My post-watch research revealed it was a remake of a French movie that I was kind of surprised I hadn’t been tricked into watching on arte. And then I didn’t watch any movies for three weeks.
Lines of Wellington (2012)
arte Mediathek, original French with English subtitles
This is a Portuguese movie I was tricked into watching on arte–I got it confused with a different 19th-century British army movie that was no longer available–but since I don’t know much about the history of Portugal or the Napoleonic Wars, I watched the whole thing. John Malkovich reprises his role as An American Big Name Hired To Get The Pic Into North American Film Festivals (see my review of Klimt), and his Wellington is self-absorbed, arrogant, and annoying.
The bulk of the movie was about the effect the defeat and retreat of the French army had on Portugal. We follow the stories of soldiers, villagers, whores, refugees, nuns, and nurses, and from all walks of life from petty aristocracy down to a non-verbal orphan (one of the only recurring characters who doesn’t get killed; the aristocrat takes him back to his estate, which has been destroyed). Almost none of their stories end well. The horrors of total war are very clearly illustrated.

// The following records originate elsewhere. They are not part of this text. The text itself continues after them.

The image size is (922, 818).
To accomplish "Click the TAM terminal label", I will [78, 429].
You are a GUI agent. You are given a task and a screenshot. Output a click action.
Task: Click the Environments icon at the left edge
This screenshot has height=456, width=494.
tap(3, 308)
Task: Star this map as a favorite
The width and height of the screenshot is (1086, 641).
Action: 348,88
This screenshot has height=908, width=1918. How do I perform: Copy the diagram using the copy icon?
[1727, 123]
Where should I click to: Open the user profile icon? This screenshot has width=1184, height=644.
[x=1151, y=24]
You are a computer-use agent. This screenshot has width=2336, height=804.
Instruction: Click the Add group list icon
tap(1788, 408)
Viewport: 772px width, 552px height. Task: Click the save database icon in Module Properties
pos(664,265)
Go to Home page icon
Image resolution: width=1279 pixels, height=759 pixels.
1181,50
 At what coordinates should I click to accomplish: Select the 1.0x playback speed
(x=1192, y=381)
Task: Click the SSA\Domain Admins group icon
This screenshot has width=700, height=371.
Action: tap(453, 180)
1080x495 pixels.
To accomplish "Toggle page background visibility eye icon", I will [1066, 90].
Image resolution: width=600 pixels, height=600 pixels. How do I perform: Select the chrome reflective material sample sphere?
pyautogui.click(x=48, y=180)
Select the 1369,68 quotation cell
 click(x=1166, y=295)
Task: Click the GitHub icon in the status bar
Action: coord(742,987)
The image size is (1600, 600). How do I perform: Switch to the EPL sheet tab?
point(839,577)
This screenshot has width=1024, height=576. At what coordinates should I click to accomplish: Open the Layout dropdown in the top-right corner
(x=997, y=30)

Really excellent sets, locations, and costumes, Malkovich aside this is a very good historical epic film, serious and respectful. But it’s the sort of movie I can only see once.
Ghostbusters: Frozen Empire (2024)
Netflix, original English
Not as good as the first reboot, but I enjoyed it, and the cameos/flashback footage, and it was exactly what I expected for an evening of light entertainment.
Now I have some context for the frozen pizza.
Mr. & Mrs. Bridge (1990)
arte Mediathek, original English
They sucked me in with Paul Newman and Joanne Woodward working together; very young Kyra Sedgwick and Robert Sean Leonard didn’t hurt, either. We follow the lives of the title characters–rich people who live in a big house in a swank neighborhood in Kansas City, with Black domestic help and rich friends–from the 1930s through the 1950s, as their children grow and move on and the world changes around them. The screenplay is a compellation of two romans à clef, allowing the audience to experience the events and relationship from both perspectives.
Excellent attention to costume–handmade felt Boy Scout patches, for example–sets, and styles, but there wasn’t an identifiable plot, just a series of vignettes. There was finally some drama in the last scene, but instead of seeing a resolution, there was just a narrator informing us that it turned out just fine. Until that narration, I was wondering if I was missing the point, but that ending convinced me there wasn’t a point there.
The Matrix (1999)
Netflix, original English
If you can believe it, this is only the second time I have seen this film. And I’m having the same reaction: interesting concepts, could have been half an hour shorter because all the fighting/shooting felt unnecessary (German Netflix labeled this a “martial arts” film, and it sort of was). I’ll see what I think again in 2049.
(I did not remember that the glich in the matrix was a black cat, and now I am having thoughts about the programmer of my own simulation here.)